Please return every line below that contains the string "Report".

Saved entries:
——

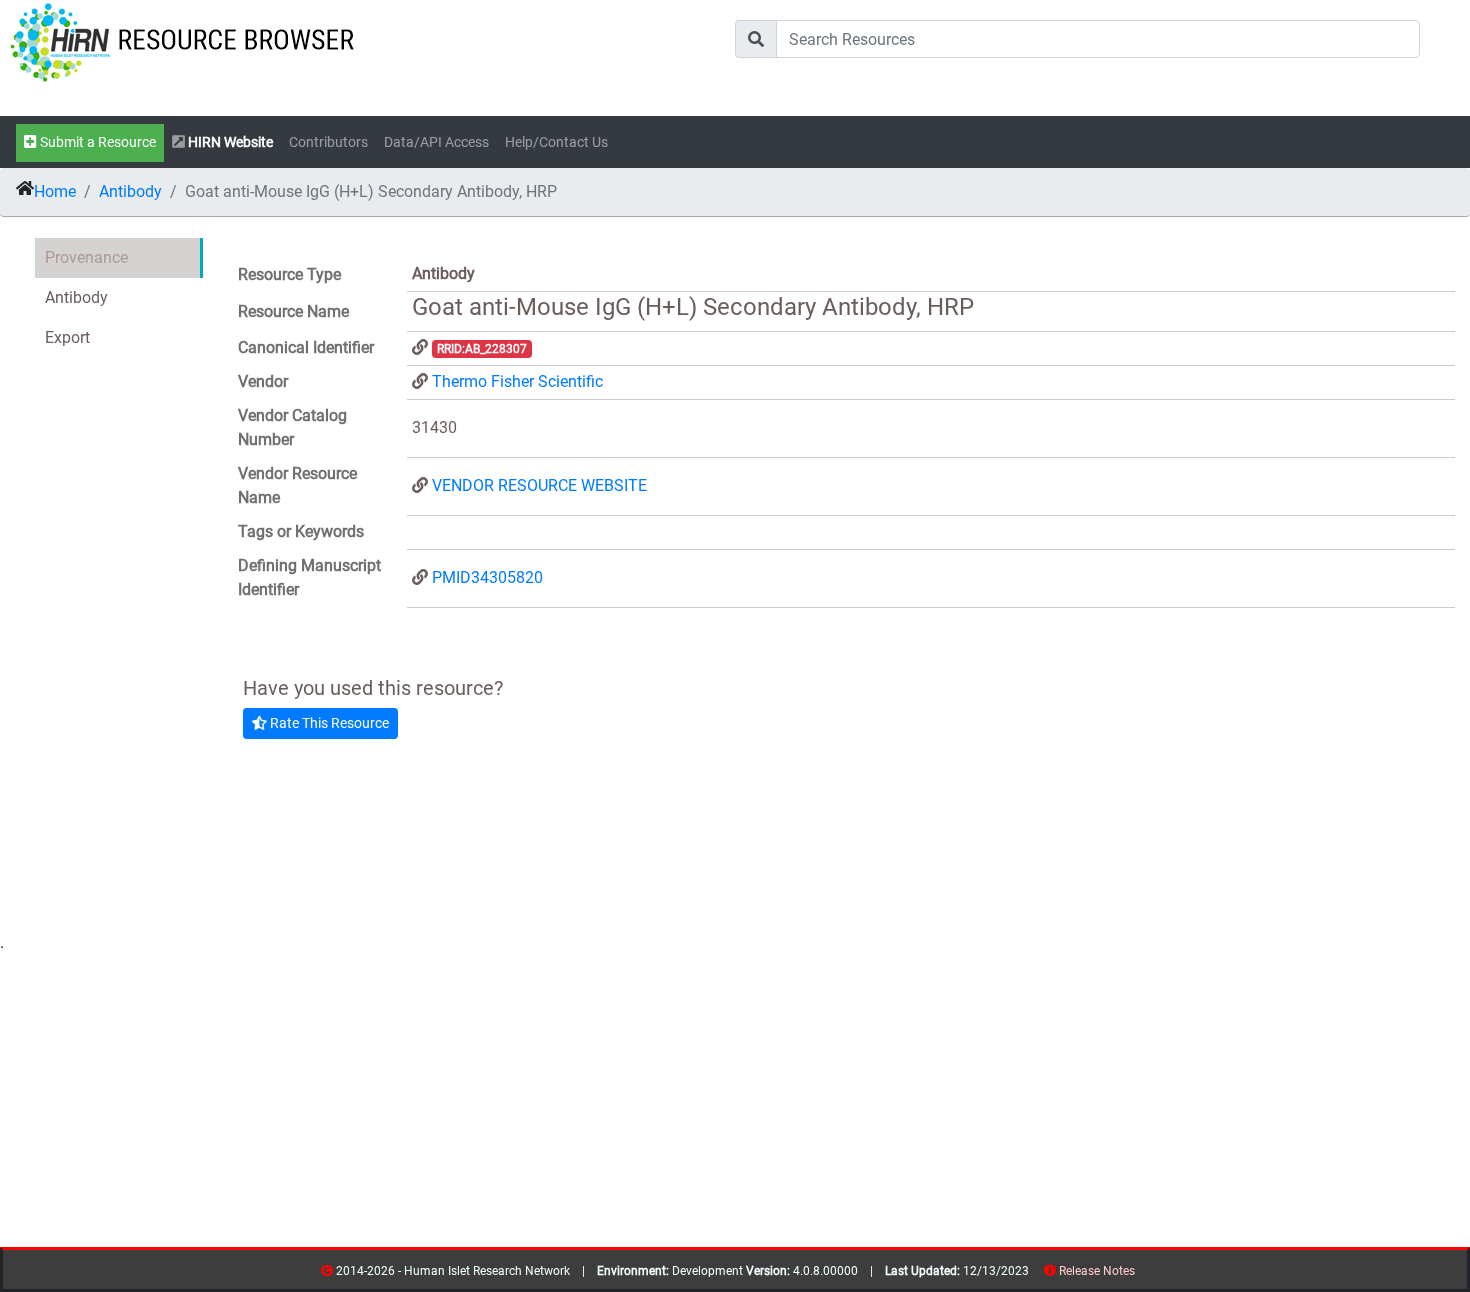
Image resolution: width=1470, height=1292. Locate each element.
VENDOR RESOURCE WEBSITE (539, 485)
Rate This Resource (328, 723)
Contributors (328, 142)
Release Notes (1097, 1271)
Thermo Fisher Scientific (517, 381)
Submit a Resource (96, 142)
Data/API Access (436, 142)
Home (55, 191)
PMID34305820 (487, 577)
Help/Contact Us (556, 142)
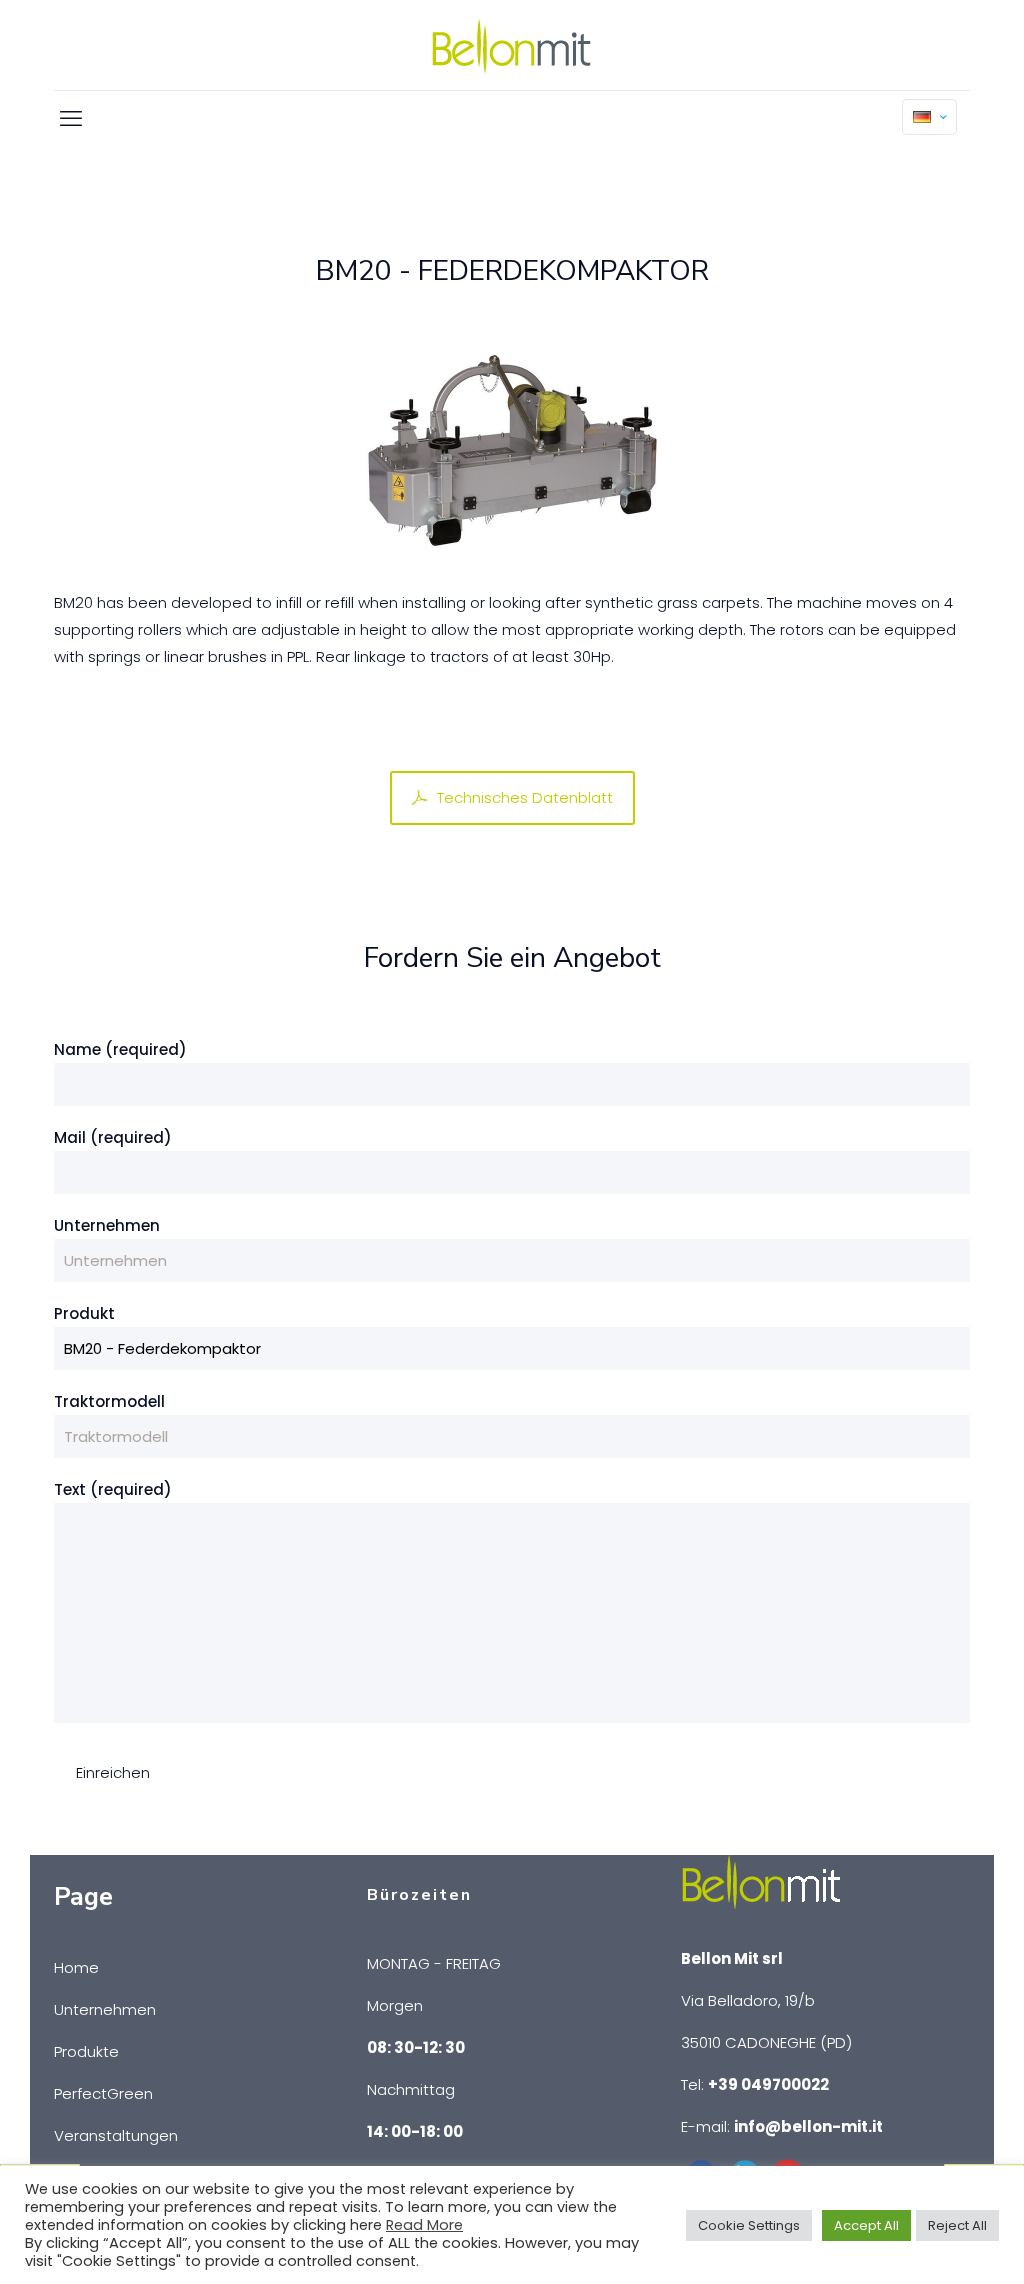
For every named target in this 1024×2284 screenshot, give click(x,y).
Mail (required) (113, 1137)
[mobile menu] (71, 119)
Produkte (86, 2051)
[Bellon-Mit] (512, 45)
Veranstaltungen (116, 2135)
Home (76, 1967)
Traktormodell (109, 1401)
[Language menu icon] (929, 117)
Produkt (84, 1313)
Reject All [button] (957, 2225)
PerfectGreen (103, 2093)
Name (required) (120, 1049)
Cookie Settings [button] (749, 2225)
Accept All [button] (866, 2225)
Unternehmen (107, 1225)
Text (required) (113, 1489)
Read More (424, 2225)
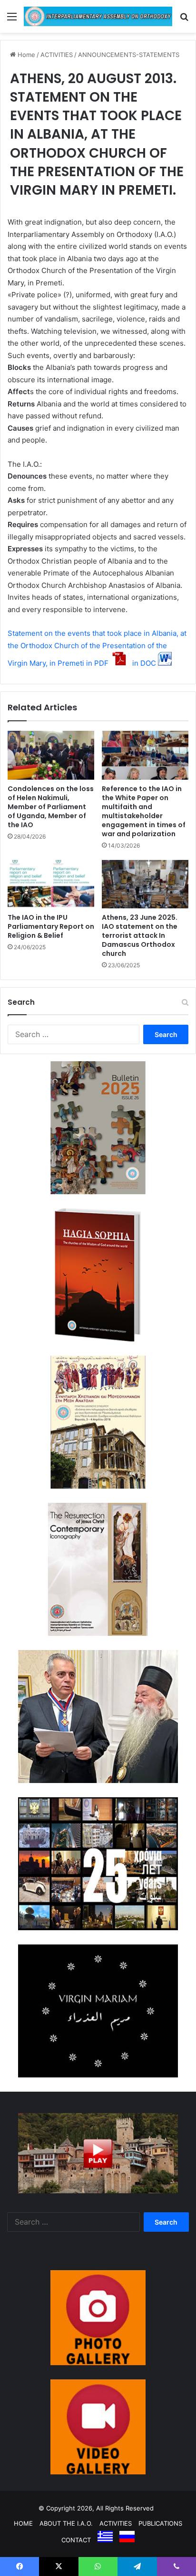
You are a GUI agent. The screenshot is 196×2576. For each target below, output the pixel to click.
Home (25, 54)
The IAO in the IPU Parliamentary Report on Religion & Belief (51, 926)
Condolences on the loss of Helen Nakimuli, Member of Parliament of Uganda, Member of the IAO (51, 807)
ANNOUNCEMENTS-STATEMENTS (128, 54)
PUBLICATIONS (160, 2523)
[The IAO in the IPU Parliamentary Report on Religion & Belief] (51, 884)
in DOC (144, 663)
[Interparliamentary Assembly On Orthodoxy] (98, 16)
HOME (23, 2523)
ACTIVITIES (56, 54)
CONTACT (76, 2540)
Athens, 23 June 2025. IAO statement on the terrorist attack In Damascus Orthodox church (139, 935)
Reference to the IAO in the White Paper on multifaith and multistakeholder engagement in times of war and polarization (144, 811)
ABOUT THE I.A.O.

——

Answer section:
The IAO in the IPU Parliamentary Report on Religion & Belief (51, 926)
[The IAO in the IPU Parliamentary Report on Religion & Belief] (51, 884)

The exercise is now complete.